# START OF Page

How long does this extract youtube comments as structured json via the scavio search api tutorial take?

Most developers complete this tutorial in 15 to 30 minutes. You will need a Scavio API key (free tier works) and a working Python or JavaScript environment.

What do I need before starting?

Python 3.11+ or Node.js 20+. A Scavio API key from https://scavio.dev. Basic familiarity with JSON parsing. Optional: pandas for data analysis. A Scavio API key gives you 50 free credits on signup.

Can I run this tutorial with the free tier?

Yes. The free tier includes 50 credits on signup, which is more than enough to complete this tutorial and prototype a working solution.

What frameworks does this work with?

Scavio has a native LangChain package (langchain-scavio), an MCP server, and a plain REST API that works with any HTTP client. This tutorial uses the raw REST API, but you can adapt to your framework of choice.

Extract YouTube Comments via API | Structured JSON

YouTube comments contain product feedback, audience sentiment, and content ideas that most tools ignore. This tutorial uses the Scavio Search API to find YouTube video pages, extract comment data, and return clean structured JSON ready for analysis pipelines, sentiment scoring, or agent consumption.

Prerequisites

Python 3.11+ or Node.js 20+
A Scavio API key from https://scavio.dev
Basic familiarity with JSON parsing
Optional: pandas for data analysis

Walkthrough

Step 1: Search for YouTube video pages

Use the Scavio Search API with a site-scoped query to find YouTube video URLs matching your topic. The API returns page metadata and content snippets.

Python

import httpx

SCAVIO_API_KEY = "your-api-key"

async def search_youtube_videos(topic: str, max_results: int = 5) -> list[dict]:
    async with httpx.AsyncClient(timeout=15) as client:
        resp = await client.post(
            "https://api.scavio.dev/api/v1/search",
            headers={"x-api-key": SCAVIO_API_KEY},
            json={
                "query": f"site:youtube.com {topic}",
                "num_results": max_results
            }
        )
        resp.raise_for_status()
        results = resp.json().get("results", [])

# END OF Page
# START OF Excerpted records

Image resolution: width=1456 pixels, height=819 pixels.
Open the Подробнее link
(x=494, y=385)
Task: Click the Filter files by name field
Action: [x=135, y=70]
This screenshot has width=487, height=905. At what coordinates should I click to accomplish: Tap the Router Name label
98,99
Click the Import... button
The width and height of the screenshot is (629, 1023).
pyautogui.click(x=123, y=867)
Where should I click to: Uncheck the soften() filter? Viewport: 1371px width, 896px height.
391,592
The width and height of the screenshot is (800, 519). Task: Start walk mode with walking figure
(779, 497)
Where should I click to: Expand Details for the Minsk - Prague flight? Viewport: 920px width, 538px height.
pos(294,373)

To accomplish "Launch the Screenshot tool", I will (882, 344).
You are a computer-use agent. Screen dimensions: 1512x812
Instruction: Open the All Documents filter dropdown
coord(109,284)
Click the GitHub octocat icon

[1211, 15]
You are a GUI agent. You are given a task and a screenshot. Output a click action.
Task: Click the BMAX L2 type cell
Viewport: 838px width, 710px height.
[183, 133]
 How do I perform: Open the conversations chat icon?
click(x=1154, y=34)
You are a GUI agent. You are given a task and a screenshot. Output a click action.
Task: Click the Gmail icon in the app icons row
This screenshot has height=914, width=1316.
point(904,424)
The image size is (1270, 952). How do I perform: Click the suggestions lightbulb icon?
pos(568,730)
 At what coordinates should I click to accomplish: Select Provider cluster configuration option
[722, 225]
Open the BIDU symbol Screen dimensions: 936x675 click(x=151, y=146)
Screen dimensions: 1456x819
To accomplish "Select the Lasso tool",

# END OF Excerpted records

[Problems and tasks]
a. Rewrite the YouTube comments tutorial starting with "Most developers complete" and going on through "framework of choice.", putting "starter plan" in place of "free tier".
b. Write the next part of the YouTube comments tutorial, continuing from its last line.

[The answers]
a.
Most developers complete this tutorial in 15 to 30 minutes. You will need a Scavio API key (starter plan works) and a working Python or JavaScript environment.

What do I need before starting?

Python 3.11+ or Node.js 20+. A Scavio API key from https://scavio.dev. Basic familiarity with JSON parsing. Optional: pandas for data analysis. A Scavio API key gives you 50 free credits on signup.

Can I run this tutorial with the starter plan?

Yes. The starter plan includes 50 credits on signup, which is more than enough to complete this tutorial and prototype a working solution.

What frameworks does this work with?

Scavio has a native LangChain package (langchain-scavio), an MCP server, and a plain REST API that works with any HTTP client. This tutorial uses the raw REST API, but you can adapt to your framework of choice.

b.
        videos = []
        for r in results:
            url = r.get("url", "")
            if "youtube.com/watch" in url or "youtu.be/" in url:
                videos.append({
                    "url": url,
                    "title": r.get("title", ""),
                    "snippet": r.get("description", ""),
                    "video_id": extract_video_id(url)
                })
        return videos

def extract_video_id(url: str) -> str:
    if "v=" in url:
        return url.split("v=")[1].split("&")[0]
    if "youtu.be/" in url:
        return url.split("youtu.be/")[1].split("?")[0]
    return ""

Step 2: Fetch and parse comment data from video pages

Search for discussions and comment threads related to each video. The Scavio API captures page content that includes visible comment text from indexed pages.

Python

async def fetch_video_comments(
    client: httpx.AsyncClient,
    video_id: str,
    video_title: str
) -> list[dict]:
    resp = await client.post(
        "https://api.scavio.dev/api/v1/search",
        headers={"x-api-key": SCAVIO_API_KEY},
        json={
            "query": f"youtube comments "{video_title}"",
            "num_results": 10
        }
    )
    resp.raise_for_status()
    results = resp.json().get("results", [])
    comments = []
    for r in results:
        content = r.get("description", "")
        if len(content) > 20:
            comments.append({
                "video_id": video_id,
                "source_url": r.get("url", ""),
                "text": content,
                "source_title": r.get("title", "")
            })
    return comments

Step 3: Structure the output as clean JSON

Combine video metadata and comment data into a single structured JSON output. Add timestamps and deduplication to keep the data clean.

Python

from datetime import datetime

async def extract_youtube_comments(topic: str) -> dict:
    videos = await search_youtube_videos(topic)
    all_data = []
    seen_texts = set()

    async with httpx.AsyncClient(timeout=15) as client:
        for video in videos:
            comments = await fetch_video_comments(
                client, video["video_id"], video["title"]
            )
            unique_comments = []
            for c in comments:
                text_key = c["text"][:100].lower()
                if text_key not in seen_texts:
                    seen_texts.add(text_key)
                    unique_comments.append(c)
            all_data.append({
                "video": video,
                "comments": unique_comments,
                "comment_count": len(unique_comments)
            })

    return {
        "topic": topic,
        "extracted_at": datetime.now().isoformat(),
        "total_videos": len(videos),
        "total_comments": sum(v["comment_count"] for v in all_data),
        "videos": all_data
    }

Python Example

Python

import asyncio
import json
import httpx
from datetime import datetime

SCAVIO_API_KEY = "your-api-key"

def extract_video_id(url: str) -> str:
    if "v=" in url:
        return url.split("v=")[1].split("&")[0]
    if "youtu.be/" in url:
        return url.split("youtu.be/")[1].split("?")[0]
    return ""

async def main():
    topic = "AI agent frameworks 2026"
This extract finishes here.